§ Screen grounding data
[start]

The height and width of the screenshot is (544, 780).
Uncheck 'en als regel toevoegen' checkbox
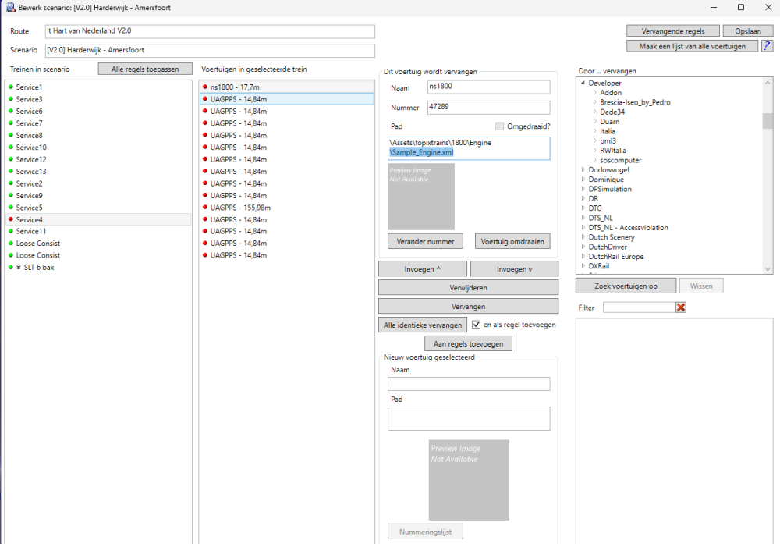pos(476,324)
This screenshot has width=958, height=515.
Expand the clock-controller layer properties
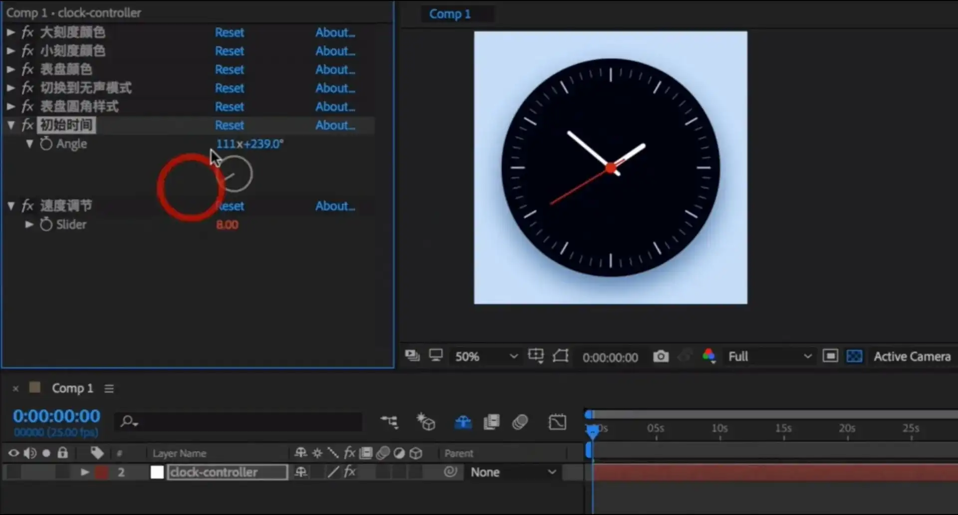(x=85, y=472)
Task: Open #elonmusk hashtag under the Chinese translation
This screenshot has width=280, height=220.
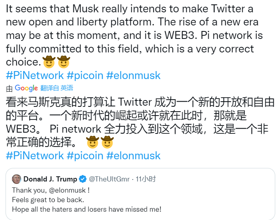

[end]

§ Written instruction
Lay out the lines of the data above as a Markdown table with two columns, Row and Line, numbering each line and leaving out blank lines and the pictures.

§ Right answer
| Row | Line |
|---|---|
| 1 | The height and width of the screenshot is (544, 780). |
| 2 | Uncheck 'en als regel toevoegen' checkbox |
| 3 | pos(476,324) |
| 4 | This screenshot has width=958, height=515. |
| 5 | Expand the clock-controller layer properties |
| 6 | (x=85, y=472) |
| 7 | Task: Open #elonmusk hashtag under the Chinese translation |
| 8 | This screenshot has width=280, height=220. |